Data Journalism USC 2020
1. Bring in census data, tidily and easily
There’s a great R package for importing census data. Let’s install and load it.
library(leaflet)
library(tidyverse)
install.packages("tidycensus")
library(tidycensus)
To get the data from the Census’ API, you need to provide an API Key. Find yours and use it.
census_api_key("TK", overwrite = FALSE, install = FALSE)
Once you’ve done that, you can quickly grab data. If you want to know the median rent by state in 1990 … now you can.
m90 <- get_decennial(geography = "state", variables = "H043A001", year = 1990)
It can also easily be plotted.
m90 %>%
ggplot(aes(x = value, y = reorder(NAME, value))) +
geom_point()
We can also grab data from the more-frequently-updated American Community Survey. It’s like a rolling Census that’s being conducted all the time.

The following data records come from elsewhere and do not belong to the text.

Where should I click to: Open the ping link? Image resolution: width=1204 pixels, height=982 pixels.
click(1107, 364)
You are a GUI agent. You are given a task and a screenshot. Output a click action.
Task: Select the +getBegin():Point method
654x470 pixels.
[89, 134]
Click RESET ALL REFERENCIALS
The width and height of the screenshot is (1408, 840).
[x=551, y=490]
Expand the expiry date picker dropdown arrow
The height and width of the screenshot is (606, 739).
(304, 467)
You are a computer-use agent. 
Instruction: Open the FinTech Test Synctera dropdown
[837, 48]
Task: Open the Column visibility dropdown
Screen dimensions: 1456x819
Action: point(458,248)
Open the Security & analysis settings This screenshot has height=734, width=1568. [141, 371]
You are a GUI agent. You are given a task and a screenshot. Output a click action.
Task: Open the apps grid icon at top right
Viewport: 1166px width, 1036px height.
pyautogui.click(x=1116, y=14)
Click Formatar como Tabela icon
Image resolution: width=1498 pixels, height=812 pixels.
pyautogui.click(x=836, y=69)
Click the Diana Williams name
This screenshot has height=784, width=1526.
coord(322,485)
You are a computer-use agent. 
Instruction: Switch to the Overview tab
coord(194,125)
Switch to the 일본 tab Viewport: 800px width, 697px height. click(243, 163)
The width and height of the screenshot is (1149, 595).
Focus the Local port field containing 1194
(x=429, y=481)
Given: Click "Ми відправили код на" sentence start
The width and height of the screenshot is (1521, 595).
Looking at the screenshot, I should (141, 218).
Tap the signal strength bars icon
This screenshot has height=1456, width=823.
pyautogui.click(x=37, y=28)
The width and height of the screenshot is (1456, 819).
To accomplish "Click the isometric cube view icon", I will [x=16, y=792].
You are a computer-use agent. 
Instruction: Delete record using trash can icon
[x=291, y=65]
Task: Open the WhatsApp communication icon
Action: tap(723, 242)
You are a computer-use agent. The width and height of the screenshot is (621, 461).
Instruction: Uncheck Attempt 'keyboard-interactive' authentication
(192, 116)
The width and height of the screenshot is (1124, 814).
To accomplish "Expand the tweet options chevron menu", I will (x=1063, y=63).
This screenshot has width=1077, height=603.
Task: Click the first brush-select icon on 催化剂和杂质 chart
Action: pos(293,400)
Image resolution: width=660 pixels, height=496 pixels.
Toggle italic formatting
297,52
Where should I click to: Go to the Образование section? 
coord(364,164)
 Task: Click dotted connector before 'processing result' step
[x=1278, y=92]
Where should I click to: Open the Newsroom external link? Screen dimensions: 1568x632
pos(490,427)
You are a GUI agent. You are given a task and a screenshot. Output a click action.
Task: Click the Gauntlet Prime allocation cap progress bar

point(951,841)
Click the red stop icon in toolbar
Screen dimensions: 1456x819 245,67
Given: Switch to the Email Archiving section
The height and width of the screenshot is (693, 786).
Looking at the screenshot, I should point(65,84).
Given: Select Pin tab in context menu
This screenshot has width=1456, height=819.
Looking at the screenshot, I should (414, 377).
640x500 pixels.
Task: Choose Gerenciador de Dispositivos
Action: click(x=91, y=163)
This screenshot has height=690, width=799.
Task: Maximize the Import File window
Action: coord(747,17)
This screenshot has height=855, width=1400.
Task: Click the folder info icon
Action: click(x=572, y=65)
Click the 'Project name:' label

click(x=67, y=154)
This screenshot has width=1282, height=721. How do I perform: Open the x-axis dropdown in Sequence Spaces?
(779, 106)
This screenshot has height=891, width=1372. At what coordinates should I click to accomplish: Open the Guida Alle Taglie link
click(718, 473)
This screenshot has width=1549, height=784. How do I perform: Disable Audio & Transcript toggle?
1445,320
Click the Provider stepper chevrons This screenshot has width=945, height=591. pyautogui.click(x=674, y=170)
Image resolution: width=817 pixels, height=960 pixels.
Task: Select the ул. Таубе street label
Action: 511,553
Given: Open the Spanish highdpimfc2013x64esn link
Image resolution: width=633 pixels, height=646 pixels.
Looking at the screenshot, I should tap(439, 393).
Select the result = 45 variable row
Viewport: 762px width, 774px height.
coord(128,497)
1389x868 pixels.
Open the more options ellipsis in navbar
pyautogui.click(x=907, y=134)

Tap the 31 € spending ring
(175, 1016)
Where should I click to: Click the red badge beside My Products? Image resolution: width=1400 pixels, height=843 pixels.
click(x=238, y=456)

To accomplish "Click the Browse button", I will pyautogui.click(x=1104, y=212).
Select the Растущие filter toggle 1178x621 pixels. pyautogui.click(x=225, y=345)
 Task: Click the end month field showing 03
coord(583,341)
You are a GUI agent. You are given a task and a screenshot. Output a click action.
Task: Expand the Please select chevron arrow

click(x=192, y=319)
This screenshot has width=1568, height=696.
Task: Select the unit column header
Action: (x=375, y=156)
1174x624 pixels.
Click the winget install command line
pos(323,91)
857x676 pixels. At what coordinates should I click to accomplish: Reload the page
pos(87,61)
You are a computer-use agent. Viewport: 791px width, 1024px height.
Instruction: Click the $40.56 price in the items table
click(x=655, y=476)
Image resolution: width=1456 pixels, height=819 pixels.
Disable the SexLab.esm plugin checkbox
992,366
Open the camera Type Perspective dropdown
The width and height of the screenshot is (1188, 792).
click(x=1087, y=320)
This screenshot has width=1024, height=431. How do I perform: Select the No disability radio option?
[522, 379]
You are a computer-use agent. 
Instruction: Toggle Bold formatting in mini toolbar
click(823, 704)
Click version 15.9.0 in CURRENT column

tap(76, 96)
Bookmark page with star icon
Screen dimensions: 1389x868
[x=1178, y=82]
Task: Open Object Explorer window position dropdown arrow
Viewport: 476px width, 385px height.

Let’s look at public transit.
transpo <- get_acs(geography = "state", variables = "B08006_008", geometry = FALSE, survey = "acs5", year = 2017)
head(transpo)
Interesting. But what we really want is the rate of transit riders. Not the raw number. So let’s get that, starting with the total number of folks who commute to work.
transpo_total <- get_acs(geography = "state", variables = "B08006_001", geometry = FALSE, survey = "acs5", year = 2017)
head(transpo_total)
Alright, now we need to get these … together in the same data frame! That’s where the join
comes in. We did some of these in QGIS. What could we use in these two datasets to link them up?
2. A detour into joins
All you need to join is a common column. Here’s how it works in tidyverse.
transpo <- transpo %>% left_join(transpo_total, by = "NAME")
Now we can get the rate.
transpo$rate <- transpo$estimate.x / transpo$estimate.y * 100
head(transpo)
3. Map out (after another join)
We need to join that transportation data to our shapefile. Unfortunately, the syntax there is a little different. Fortunately, it does work.
For this, we’ll need to bring back the states shapefile we used last week,
library(rgdal)
states <- readOGR("path/to/yourfile/",
layer = "tl_2019_us_state", GDAL1_integer64_policy = TRUE)
Then we can do a join.
states_with_rate <- sp::merge(states, transpo, by = "NAME")
Let’s try this out.
qpal <- colorQuantile("PiYG", states_with_rate$rate, 9)
states_with_rate %>% leaflet() %>% addTiles() %>%
addPolygons(weight = 1, smoothFactor = 0.5, opacity = 1.0, fillOpacity = 0.5,
color = ~qpal(rate),
highlightOptions = highlightOptions(color = "white", weight = 2,
bringToFront = TRUE))
Alright. What does each line do? Let’s play around with it and see what changes?
If we have extra time, we’ll work on adding popup text and a legend.